The wiry 46-year-old has spent $700,000 (4.7 million yuan) giving roomier, better-ventilated digs to his swine, with three full-time veterinarians to help keep the 465-sow herd healthy. "It's like the piglets are now living in a villa that's clean and comfortable," Shen said as he sipped green tea on the patio outside his office. "And it smells much better."
Shen is in the vanguard of a new approach to livestock management in a country that consumes half the planet's pork-and half its infection-fighting medicines. China's over-reliance on antibiotics in food production places the nation at heightened risk of spawning superbugs, genetically-evolved bacterial strains resistant to current medicines that experts fear could trigger a global health crisis.
Antibiotics have been routinely fed to livestock to prevent disease and spur growth in dozens of industrialized countries for decades. But in China, pig feed typically contains multiple types of bacteria-killing drugs that are used in far greater volumes, said Ying Guang-Guo, professor of environmental chemistry and ecotoxicology with the Chinese Academy of Sciences in the southern city of Guangzhou.
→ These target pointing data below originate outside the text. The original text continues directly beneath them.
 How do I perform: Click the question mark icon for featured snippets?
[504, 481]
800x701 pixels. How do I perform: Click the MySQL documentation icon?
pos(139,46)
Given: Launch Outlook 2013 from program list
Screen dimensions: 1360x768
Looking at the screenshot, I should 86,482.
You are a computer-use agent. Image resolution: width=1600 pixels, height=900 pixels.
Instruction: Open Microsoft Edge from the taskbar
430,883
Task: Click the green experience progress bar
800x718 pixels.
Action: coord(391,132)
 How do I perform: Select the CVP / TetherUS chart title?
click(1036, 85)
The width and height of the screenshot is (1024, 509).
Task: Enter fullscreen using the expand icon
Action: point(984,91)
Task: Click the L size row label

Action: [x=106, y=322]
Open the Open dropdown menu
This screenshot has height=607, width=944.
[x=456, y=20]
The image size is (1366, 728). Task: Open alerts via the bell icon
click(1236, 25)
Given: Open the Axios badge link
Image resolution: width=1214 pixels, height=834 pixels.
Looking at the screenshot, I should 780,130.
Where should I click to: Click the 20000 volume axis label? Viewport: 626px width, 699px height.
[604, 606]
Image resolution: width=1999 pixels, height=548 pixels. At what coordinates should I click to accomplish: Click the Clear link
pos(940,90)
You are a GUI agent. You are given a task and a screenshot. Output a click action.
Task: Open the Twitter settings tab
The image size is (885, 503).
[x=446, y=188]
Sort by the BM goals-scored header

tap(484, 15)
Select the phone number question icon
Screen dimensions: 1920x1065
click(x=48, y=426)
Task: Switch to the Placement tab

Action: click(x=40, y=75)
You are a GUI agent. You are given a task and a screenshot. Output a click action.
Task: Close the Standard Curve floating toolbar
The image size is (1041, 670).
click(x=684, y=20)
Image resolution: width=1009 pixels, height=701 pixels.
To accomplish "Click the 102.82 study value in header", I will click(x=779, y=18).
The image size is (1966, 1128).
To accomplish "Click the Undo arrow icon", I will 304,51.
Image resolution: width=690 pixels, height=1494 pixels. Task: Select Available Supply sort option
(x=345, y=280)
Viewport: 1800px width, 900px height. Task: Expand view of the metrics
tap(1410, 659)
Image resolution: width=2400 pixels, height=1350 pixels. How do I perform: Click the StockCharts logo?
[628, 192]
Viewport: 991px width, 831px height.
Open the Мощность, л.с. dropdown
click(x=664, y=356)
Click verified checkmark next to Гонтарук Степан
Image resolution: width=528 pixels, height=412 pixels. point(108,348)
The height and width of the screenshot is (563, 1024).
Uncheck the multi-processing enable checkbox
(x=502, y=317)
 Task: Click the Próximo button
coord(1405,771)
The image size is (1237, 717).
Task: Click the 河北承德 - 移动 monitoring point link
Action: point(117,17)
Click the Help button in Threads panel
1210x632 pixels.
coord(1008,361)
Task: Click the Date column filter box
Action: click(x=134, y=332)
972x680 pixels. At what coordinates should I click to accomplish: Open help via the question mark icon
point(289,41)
Marc Huon, a pig-management specialist in Belgium, was hired to redesign Shen's pigsty. The first priority, Huon said, was to give more space and better ventilation and to remove stress on the animals caused by temperature fluctuations. He also recommended a higher-protein diet based on a broader range of nutrients and the addition of supplements, including prebiotics to promote helpful intestinal bacteria.
Water piped into the temperature-controlled barn has been filtered and purified with charcoal, and heated and irradiated to remove pathogens. "The water our pigs drink is better than the tap water in Shanghai-much better," Shen said. These days, mortality is 5-to-6 percent-much less than the 15 percent to 16 percent average on neighboring piggeries, he said.
It takes Shen's pigs about eight months to reach the 250-300 pound (115-to-135 kilogram) target weight for slaughter. That's four to five weeks longer than pigs fed antibiotics and other growth promoters, according to Huon. The Belgian's nutrition plan emphasizes meat quality over weight gain. "It's just a copy and paste of what we are doing here,'' Huon said over the telephone from Belgium.